Study text: Begin
Middleton couple at Westminster as charity marks decade of achievement

Date published: 01 May 2019

Middleton couple Neil and Alex Taylor were at Westminster as the charity they are supporting celebrated its tenth anniversary.

Neil and Alex Taylor were among guests invited to a reception to mark a decade of collaboration and achievement by Brain Tumour Research. The couple are working with the charity and their fundraising group Neil’s Appeal launched last year has raised more than £15,000.

32 year old Neil, was diagnosed with a grade 3 astrocytoma after suffering seizures during his sleep. Like many other patients, he knows that treatment options are limited and is pinning his hope on research breakthroughs.

The pair attended the reception held yesterday (Tuesday 30th April) at Speaker’s House, by kind permission of the Rt Hon John Bercow, Speaker of the House of Commons. Mr Bercow is MP for Buckingham, the constituency where Brain Tumour Research was first launched, and also a Patron of the charity.

Neil said, “We were delighted to be invited to this event to celebrate 10 years since the launch of Brain Tumour Research. It was a lovely occasion and great to meet up with so many people from the brain tumour community who have played a role in transforming research into brain tumours over the last decade or more.”

Brain Tumour Research Chief Executive Sue Farrington Smith MBE, who lost her niece Alison Phelan, to a brain tumour in June 2001, three weeks before her eighth birthday, said, “We have met so many astonishing, powerful, helpful, angry, devastated, yet determined people. Determined to join us in helping to fund the fight and find a cure for this devastating disease.
Study text: End
Assignment 1
Answer these questions from the article about Neil and Alex Taylor, one line each:
(a) How much has Neil's Appeal raised so far?
(b) What was Neil diagnosed with?
(c) In what building was the anniversary reception held?
Assignment 2
Transcribe the part of the article about Neil and Alex Taylor starting with "Neil and Alex Taylor were among" and going on through "of the charity.".
Assignment 3
Write the next part of the news article about the Brain Tumour Research anniversary reception, picking up after its last sentence.
Provided data: Begin
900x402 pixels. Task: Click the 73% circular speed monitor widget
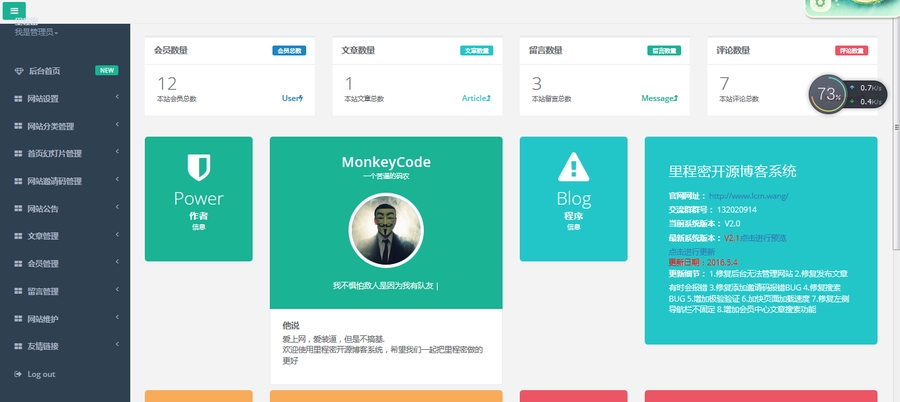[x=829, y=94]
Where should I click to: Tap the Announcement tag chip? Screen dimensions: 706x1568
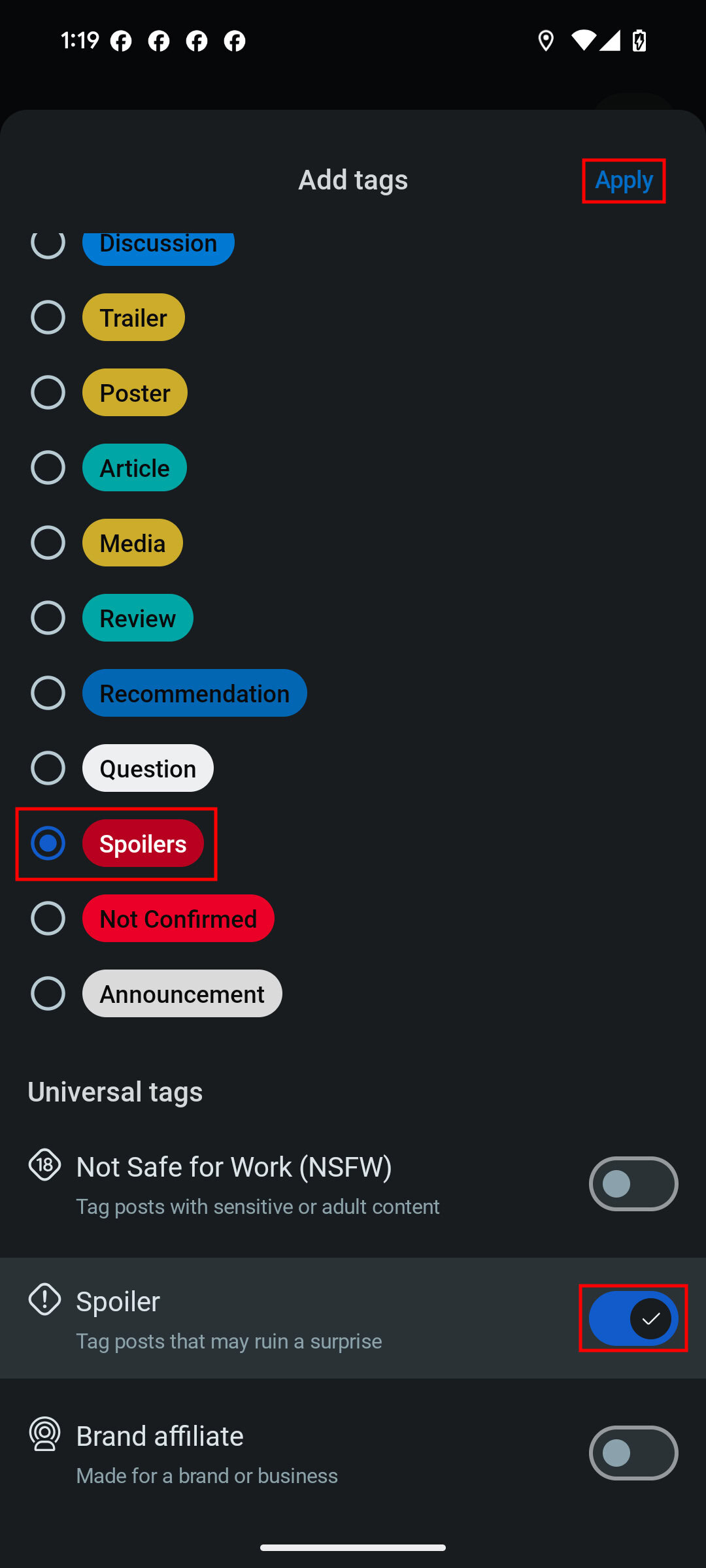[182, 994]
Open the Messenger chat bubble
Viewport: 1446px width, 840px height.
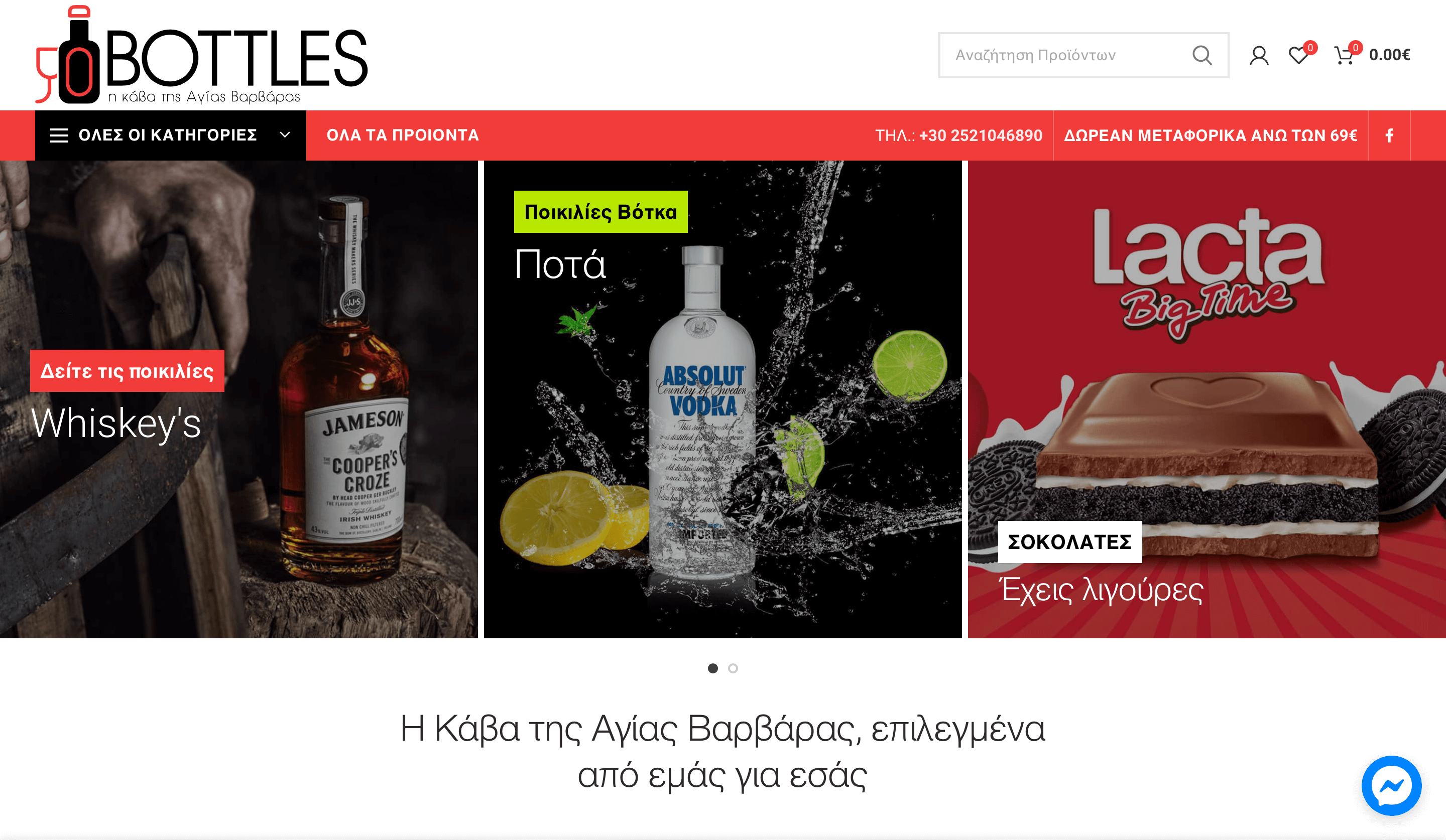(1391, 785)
Provided data: End
Exercise response 1
(a) More than £15,000.
(b) A grade 3 astrocytoma.
(c) Speaker's House.

Exercise response 2
Neil and Alex Taylor were among guests invited to a reception to mark a decade of collaboration and achievement by Brain Tumour Research. The couple are working with the charity and their fundraising group Neil’s Appeal launched last year has raised more than £15,000.

32 year old Neil, was diagnosed with a grade 3 astrocytoma after suffering seizures during his sleep. Like many other patients, he knows that treatment options are limited and is pinning his hope on research breakthroughs.

The pair attended the reception held yesterday (Tuesday 30th April) at Speaker’s House, by kind permission of the Rt Hon John Bercow, Speaker of the House of Commons. Mr Bercow is MP for Buckingham, the constituency where Brain Tumour Research was first launched, and also a Patron of the charity.

Exercise response 3
The next decade is set to see huge advances in our quest to improve outcomes for patients and their families and we hope everyone will stay with us as we continue our work to improve treatments and, ultimately, find a cure for brain tumours.”

There are now 24 brain tumour charities working together under the umbrella of Brain Tumour Research and between them, income has grown from £1.5 million in 2009 to £7 million now funding research and support each year.

The occasion was also marked with the launch of Brain Tumour Research’s new manifesto 'Find a Cure', which sets out its plans to grow capacity in research into brain tumours, build research infrastructure, accelerate treatment options for patients, and to further  increase national investment in the field to £35 million a year by 2025.

Among those attending the celebration were other families, patients, and fundraisers from across the UK whose dedication and hard work have played a crucial role in the success of the charity. Guests included Caprice, who is a Patron of Brain tumour Research and a survivor of the disease, former EastEnders actor and Patron Ian Reddington, scientists, researchers and representatives of other charities, notably the 24 member charities from across the UK.